List of tasks
(A) According to the passage on bacterial communities in Mizoram, which regions of 16S rRNA were sequenced in the study?
(B) From the passage on bacterial communities in Mizoram, extract the text starting at "In the present" and ending at "in these environments?".

Passage for review

High-throughput sequencing (HTS) allows for in-depth metagenome research and can address the entire bacterial communities in any ecosystem. It has been successfully applied to monitor bacteria communities and their metabolic potentials in diverse environments (Panda et al. 2015; De Mandal et al. 2017). Deep amplicon sequencing of 16S rRNA has been used to detect rare species (Welch and Huse 2011). An analysis of the contaminated environmental metagenome may be useful for assessing pathogenic strains present in the environment. Sequencing of such metagenomes would also lead to the discovery of novel bacterial taxa, virulence genes, and other mobile genetic elements.

Mizoram, a state in Northeast India, is known as a “biodiversity hotspot” and has a unique ecology and geography with mountainous landscape. The Mizo-tribal community has a municipal waste management system, but due to the hilly terrain, the wastes are often mixed with streams and rivers. Discharges from hospitals, dumping sites, and domestic waste cause significant water pollution, which leads to an increase in infectious diseases to the local population and animals. To date, no studies have been conducted to evaluate the bacterial populations present in these contaminated sites. Therefore, it is important to determine the dominant bacterial communities, their diversity, and distribution in these environments.

In the present study, we examined the bacterial community structure and diversity using paired-end Illumina sequencing of V3–V4 regions of 16S rRNA in the domestic and hospital wastes in polluted soil (dumping land) and sediment (river) of Mizoram, North East India. The aim of this study was to analyze the bacterial communities and their imputed metabolic potentials in the contaminated sites. Questions of interest include:

  1. 1.

    What are the bacterial communities and potential human bacterial putative pathogens occurring in contaminated sites?

  2. 2.

    What are the functional roles, especially the antibiotic resistance and xenobiotic degrading genes prevailing in these environments?

[Stored items]
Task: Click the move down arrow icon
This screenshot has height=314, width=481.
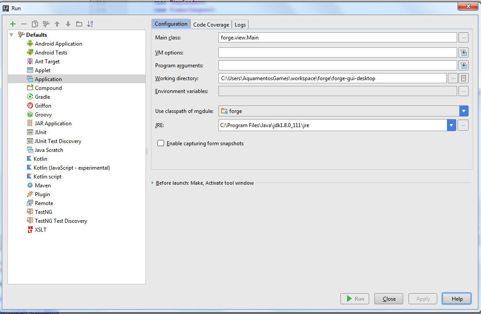Action: click(x=68, y=24)
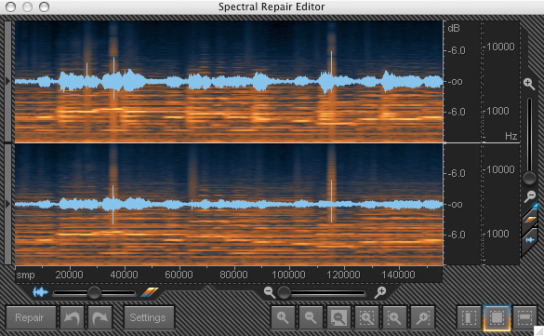Zoom in with the bottom magnifier-plus button

coord(283,317)
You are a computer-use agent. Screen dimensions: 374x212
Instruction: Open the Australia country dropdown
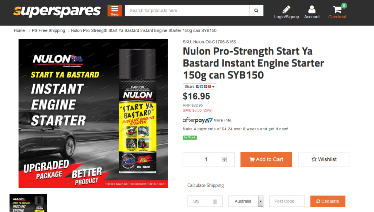(246, 201)

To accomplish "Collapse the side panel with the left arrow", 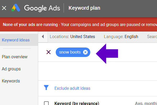I will coord(43,37).
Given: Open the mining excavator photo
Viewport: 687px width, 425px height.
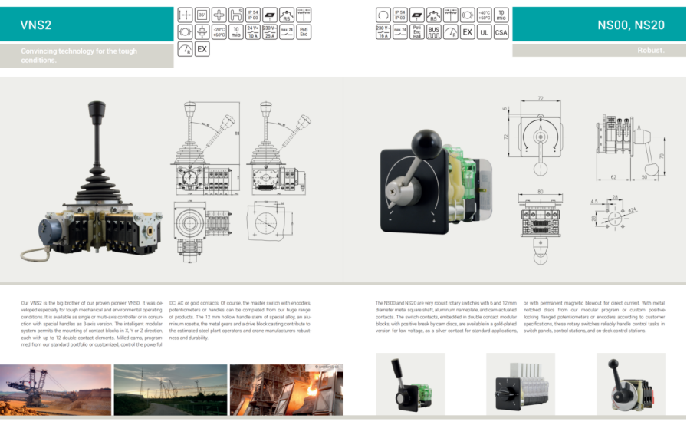Looking at the screenshot, I should click(56, 390).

Solutions for each task
(A) The V3–V4 regions of 16S rRNA.

(B)
In the present study, we examined the bacterial community structure and diversity using paired-end Illumina sequencing of V3–V4 regions of 16S rRNA in the domestic and hospital wastes in polluted soil (dumping land) and sediment (river) of Mizoram, North East India. The aim of this study was to analyze the bacterial communities and their imputed metabolic potentials in the contaminated sites. Questions of interest include:

  1. 1.

    What are the bacterial communities and potential human bacterial putative pathogens occurring in contaminated sites?

  2. 2.

    What are the functional roles, especially the antibiotic resistance and xenobiotic degrading genes prevailing in these environments?